### Data for analysis:
--
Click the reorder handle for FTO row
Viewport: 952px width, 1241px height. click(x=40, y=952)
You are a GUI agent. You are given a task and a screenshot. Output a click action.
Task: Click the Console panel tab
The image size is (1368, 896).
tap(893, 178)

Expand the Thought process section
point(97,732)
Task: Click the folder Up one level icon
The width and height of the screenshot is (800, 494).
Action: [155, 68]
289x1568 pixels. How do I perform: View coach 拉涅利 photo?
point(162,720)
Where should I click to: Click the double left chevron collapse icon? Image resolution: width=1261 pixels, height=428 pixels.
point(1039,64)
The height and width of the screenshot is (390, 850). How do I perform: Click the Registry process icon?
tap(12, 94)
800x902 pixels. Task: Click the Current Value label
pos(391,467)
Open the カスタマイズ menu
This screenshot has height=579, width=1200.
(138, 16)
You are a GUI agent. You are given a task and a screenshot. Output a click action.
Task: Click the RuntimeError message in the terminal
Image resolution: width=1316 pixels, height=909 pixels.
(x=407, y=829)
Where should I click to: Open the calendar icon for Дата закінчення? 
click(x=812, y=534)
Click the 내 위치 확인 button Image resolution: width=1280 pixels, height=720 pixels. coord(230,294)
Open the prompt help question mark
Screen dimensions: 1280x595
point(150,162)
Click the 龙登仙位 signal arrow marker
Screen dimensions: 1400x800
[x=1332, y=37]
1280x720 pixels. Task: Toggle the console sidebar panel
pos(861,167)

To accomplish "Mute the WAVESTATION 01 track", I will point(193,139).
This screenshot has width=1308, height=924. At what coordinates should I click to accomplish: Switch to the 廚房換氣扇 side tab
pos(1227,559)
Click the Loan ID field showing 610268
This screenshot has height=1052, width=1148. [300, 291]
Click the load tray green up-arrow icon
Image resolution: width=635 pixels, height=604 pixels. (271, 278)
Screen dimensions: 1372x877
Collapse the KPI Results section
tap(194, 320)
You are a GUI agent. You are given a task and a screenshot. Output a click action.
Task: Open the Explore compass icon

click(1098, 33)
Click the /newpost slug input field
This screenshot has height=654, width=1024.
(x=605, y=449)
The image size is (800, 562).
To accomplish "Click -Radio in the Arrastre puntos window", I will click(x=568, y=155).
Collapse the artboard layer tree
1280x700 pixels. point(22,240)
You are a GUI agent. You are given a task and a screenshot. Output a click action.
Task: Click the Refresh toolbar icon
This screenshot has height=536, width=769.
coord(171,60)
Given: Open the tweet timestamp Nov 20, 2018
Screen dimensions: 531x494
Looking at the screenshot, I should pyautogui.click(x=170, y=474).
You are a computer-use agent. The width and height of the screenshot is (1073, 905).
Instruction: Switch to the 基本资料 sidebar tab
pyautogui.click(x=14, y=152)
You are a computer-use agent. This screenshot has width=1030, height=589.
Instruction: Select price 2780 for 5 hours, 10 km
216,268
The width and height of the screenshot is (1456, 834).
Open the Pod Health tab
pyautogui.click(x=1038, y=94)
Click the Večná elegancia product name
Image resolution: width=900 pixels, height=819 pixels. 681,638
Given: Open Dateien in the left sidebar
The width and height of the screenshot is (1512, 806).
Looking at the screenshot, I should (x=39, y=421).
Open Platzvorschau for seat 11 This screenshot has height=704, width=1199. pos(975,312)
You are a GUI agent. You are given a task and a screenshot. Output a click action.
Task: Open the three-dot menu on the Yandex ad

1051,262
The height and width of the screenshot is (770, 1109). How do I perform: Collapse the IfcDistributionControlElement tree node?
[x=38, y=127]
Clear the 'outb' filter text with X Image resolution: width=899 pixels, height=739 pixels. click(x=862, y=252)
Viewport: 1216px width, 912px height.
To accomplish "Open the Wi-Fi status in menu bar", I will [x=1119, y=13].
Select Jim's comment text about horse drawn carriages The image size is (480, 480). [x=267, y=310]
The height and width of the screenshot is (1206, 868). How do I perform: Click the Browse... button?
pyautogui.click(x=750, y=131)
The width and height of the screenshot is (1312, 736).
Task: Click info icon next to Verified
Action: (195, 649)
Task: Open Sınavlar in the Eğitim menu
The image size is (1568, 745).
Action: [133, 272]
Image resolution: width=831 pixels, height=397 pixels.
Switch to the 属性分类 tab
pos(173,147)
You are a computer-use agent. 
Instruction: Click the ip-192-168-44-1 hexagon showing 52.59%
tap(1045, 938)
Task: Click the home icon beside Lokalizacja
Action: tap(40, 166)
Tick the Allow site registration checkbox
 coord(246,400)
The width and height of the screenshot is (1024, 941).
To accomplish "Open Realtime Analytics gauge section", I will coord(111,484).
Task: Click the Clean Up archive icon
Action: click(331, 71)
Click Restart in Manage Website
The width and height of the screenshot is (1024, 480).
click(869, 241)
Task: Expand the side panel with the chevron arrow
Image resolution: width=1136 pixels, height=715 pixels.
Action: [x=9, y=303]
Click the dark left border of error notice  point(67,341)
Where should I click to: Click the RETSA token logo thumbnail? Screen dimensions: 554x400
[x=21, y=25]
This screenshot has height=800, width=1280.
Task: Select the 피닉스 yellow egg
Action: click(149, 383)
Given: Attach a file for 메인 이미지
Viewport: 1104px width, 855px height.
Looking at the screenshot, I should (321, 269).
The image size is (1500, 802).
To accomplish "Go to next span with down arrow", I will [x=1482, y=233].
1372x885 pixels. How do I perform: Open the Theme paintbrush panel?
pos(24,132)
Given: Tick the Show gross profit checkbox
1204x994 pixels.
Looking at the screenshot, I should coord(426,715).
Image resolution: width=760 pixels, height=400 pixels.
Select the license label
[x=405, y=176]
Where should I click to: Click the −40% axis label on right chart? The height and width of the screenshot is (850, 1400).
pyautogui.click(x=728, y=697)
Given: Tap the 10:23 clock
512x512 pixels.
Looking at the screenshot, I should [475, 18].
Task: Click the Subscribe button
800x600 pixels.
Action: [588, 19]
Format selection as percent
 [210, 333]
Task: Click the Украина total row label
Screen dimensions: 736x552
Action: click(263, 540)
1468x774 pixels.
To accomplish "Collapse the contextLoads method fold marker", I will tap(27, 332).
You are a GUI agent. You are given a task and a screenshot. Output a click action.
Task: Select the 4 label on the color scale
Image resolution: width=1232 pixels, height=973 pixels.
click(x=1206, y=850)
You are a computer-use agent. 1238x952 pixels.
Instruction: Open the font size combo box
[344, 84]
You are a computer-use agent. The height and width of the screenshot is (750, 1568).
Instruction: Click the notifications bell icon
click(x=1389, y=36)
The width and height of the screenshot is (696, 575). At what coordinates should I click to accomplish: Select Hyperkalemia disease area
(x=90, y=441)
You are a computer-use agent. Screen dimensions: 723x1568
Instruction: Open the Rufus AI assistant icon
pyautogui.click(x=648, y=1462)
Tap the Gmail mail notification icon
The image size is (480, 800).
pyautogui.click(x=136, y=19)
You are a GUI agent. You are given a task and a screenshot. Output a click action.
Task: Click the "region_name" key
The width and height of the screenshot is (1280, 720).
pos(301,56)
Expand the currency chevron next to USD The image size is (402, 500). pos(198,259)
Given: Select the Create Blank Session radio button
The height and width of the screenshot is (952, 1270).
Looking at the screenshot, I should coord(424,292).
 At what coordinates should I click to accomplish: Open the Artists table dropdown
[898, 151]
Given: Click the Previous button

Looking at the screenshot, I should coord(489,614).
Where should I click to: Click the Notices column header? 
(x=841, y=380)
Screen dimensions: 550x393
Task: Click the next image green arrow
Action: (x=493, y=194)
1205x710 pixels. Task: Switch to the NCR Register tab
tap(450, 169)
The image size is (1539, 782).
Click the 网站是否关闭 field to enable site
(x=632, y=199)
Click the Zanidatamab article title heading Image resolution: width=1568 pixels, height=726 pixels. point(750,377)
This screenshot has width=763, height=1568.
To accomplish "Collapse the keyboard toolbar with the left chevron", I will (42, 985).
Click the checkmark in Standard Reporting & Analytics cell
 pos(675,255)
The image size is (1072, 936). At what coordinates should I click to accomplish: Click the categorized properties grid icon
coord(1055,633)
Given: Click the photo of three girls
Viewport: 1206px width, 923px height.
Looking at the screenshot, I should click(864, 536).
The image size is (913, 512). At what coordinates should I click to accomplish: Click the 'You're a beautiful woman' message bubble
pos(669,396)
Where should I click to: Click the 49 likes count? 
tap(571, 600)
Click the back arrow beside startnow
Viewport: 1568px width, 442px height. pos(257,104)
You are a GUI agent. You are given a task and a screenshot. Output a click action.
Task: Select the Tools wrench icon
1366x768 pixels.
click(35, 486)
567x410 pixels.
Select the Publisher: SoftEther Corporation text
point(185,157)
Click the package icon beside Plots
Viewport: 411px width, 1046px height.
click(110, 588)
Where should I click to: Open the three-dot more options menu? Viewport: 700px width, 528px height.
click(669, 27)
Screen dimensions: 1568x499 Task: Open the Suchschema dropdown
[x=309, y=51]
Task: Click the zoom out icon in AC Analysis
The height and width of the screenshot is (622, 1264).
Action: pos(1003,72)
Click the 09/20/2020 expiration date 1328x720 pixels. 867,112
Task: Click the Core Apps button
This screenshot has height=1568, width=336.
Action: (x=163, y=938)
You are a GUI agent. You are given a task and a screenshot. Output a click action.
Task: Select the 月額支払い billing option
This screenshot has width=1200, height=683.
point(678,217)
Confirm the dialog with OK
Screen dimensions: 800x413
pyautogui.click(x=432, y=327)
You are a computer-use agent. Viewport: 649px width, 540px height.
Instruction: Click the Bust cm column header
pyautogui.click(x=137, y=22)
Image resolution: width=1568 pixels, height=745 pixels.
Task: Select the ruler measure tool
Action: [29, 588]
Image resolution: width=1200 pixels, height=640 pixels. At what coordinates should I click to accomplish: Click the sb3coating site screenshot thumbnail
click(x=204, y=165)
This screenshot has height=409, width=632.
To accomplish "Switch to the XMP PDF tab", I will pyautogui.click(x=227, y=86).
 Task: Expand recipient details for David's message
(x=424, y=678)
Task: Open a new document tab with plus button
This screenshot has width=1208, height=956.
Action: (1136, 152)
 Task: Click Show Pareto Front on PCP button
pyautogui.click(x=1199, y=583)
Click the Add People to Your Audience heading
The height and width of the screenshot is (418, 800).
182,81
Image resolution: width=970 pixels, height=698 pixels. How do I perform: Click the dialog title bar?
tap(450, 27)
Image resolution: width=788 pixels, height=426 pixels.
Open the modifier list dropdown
--
### Directions for this task:
Referring to the material above, set down exactly the lines between the line with "The height and width of the screenshot is (770, 1109)." and the line with "Clear the 'outb'", inclusive, and no other lines.

### Completed exercise:
The height and width of the screenshot is (770, 1109). How do I perform: Collapse the IfcDistributionControlElement tree node?
[x=38, y=127]
Clear the 'outb' filter text with X Image resolution: width=899 pixels, height=739 pixels. click(x=862, y=252)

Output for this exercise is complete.